Dying From or With COPD

Divo and coworkers2 have shown that COPD patients develop specific comorbidities that independently increase the risk of death, particularly coronary artery disease and lung cancer, which are the big mortality drivers in milder stages of COPD. This should direct health care providers to search for these diseases and manage them appropriately. The implementation of CT screening for lung cancer is one such measure that helps increase resectable tumor detection.3 As the severity of airflow limitation increases, the causes of death shift toward more respiratory causes, including pneumonia and respiratory insufficiency. In these patients, evaluation of lung function with lung volumes, functional capacity with the 6min walk distance, oximetry and/or arterial blood gases can help detect individuals who may benefit from pulmonary rehabilitation, supplemental oxygen or non-invasive mechanical ventilation.

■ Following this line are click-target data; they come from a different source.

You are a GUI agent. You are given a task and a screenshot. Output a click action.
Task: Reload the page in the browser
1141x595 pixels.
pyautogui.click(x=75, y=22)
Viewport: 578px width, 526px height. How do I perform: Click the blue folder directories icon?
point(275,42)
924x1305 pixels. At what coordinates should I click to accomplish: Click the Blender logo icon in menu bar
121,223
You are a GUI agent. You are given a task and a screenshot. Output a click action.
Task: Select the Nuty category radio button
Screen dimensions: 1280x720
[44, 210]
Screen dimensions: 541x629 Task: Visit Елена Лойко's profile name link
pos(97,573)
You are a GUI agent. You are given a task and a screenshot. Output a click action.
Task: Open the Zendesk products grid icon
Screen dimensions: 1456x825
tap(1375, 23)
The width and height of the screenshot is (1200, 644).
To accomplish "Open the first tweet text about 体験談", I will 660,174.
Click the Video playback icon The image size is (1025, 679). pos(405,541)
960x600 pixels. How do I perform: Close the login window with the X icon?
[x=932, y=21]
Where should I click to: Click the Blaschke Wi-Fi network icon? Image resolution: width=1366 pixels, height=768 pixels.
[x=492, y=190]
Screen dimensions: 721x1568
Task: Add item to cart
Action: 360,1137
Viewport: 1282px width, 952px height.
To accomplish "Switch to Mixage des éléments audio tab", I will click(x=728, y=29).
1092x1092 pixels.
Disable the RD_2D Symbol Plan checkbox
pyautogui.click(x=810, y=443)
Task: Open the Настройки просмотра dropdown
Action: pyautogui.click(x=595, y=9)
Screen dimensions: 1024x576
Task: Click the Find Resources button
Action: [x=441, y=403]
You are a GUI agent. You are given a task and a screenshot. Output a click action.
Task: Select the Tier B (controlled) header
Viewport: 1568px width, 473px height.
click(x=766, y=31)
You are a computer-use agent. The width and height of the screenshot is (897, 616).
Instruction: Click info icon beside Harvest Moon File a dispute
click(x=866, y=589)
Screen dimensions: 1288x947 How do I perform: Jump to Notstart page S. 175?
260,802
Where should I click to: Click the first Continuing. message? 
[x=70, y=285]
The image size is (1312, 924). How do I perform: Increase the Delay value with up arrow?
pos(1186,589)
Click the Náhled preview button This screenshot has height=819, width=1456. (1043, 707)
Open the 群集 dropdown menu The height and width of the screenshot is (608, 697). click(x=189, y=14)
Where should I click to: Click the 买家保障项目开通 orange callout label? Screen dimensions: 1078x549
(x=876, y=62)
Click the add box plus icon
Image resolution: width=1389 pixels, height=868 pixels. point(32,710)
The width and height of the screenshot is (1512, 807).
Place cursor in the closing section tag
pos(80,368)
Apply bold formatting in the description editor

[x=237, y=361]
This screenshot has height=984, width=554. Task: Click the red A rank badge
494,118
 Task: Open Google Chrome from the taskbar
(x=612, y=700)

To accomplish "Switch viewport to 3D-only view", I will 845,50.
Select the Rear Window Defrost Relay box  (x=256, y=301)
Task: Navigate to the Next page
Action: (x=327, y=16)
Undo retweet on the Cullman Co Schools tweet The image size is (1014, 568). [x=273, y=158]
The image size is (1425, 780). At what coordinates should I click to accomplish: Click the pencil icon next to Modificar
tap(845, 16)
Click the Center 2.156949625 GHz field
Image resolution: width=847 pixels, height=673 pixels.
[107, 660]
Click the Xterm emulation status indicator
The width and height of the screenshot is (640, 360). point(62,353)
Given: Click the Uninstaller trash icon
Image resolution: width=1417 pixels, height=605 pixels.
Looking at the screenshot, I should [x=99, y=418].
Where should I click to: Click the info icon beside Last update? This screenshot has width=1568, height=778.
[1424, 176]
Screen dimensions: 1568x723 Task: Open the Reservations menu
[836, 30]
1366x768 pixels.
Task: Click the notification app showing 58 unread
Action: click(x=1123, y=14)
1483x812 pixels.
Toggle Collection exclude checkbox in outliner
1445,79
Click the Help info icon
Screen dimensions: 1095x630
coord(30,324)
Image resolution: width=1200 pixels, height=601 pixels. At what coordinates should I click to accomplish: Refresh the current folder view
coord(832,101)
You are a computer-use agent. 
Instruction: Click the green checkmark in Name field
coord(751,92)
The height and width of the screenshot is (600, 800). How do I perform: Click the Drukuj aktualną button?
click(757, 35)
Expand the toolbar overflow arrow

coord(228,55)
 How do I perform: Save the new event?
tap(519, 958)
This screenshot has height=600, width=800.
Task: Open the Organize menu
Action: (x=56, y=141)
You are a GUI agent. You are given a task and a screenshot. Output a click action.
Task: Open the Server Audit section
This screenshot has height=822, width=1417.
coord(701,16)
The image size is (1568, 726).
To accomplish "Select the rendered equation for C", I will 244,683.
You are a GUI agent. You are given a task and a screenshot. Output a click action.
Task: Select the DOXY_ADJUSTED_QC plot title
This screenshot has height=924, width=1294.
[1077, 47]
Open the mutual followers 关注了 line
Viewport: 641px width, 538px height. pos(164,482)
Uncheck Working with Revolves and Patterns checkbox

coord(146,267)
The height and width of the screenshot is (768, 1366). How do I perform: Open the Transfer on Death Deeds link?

Exacerbation or the “Chest Attack”

Exacerbations or “Chest Attacks” are crucial events in the natural course of COPD. Although they can occur at any severity stage, their impact increases as patients develop more severe airflow limitation. Soler-Cataluna et al.4 first described the relationship between the presence and frequency of exacerbations with mortality. We now know that the first event increases the tempo and severity of subsequent events that impact on patient's outcomes. This was shown by Cote and co-workers5 who followed 205 patients over 2 years and observed that the BODE index (a surrogate marker of increased mortality risk) in patients who exacerbated, increased after the attacks and did not return to normal during the observation period. This was confirmed by Kunisaki et al. in a trial of over 16 thousand patients.6 The authors found that the hazard ratio (HR) for cardiovascular events was increased, particularly in the first 30 days after the attack (HR, 3.8; 95% CI, 2.7–5.5). The 30-day HR after a hospitalization for the episode was more than twofold greater (HR, 9.9; 95% CI, 6.6–14.9). The numbers of cardiovascular events occurring after the exacerbations suggests some vascular dysfunction leading to myocardial infarction, stroke and pulmonary embolism. It is clear that prevention of exacerbations is an important goal of therapy, if we are to decrease mortality in COPD. It may not be wise to wait for exacerbations to occur in order to begin prevention. In an analogy to coronary artery disease, it makes no sense to wait for the first heart attack before starting therapy for the disease. In this context, every effort has to be made to help patients stop smoking, institute appropriate vaccinations and maintain a healthy exercise program because all of these decrease exacerbations risk.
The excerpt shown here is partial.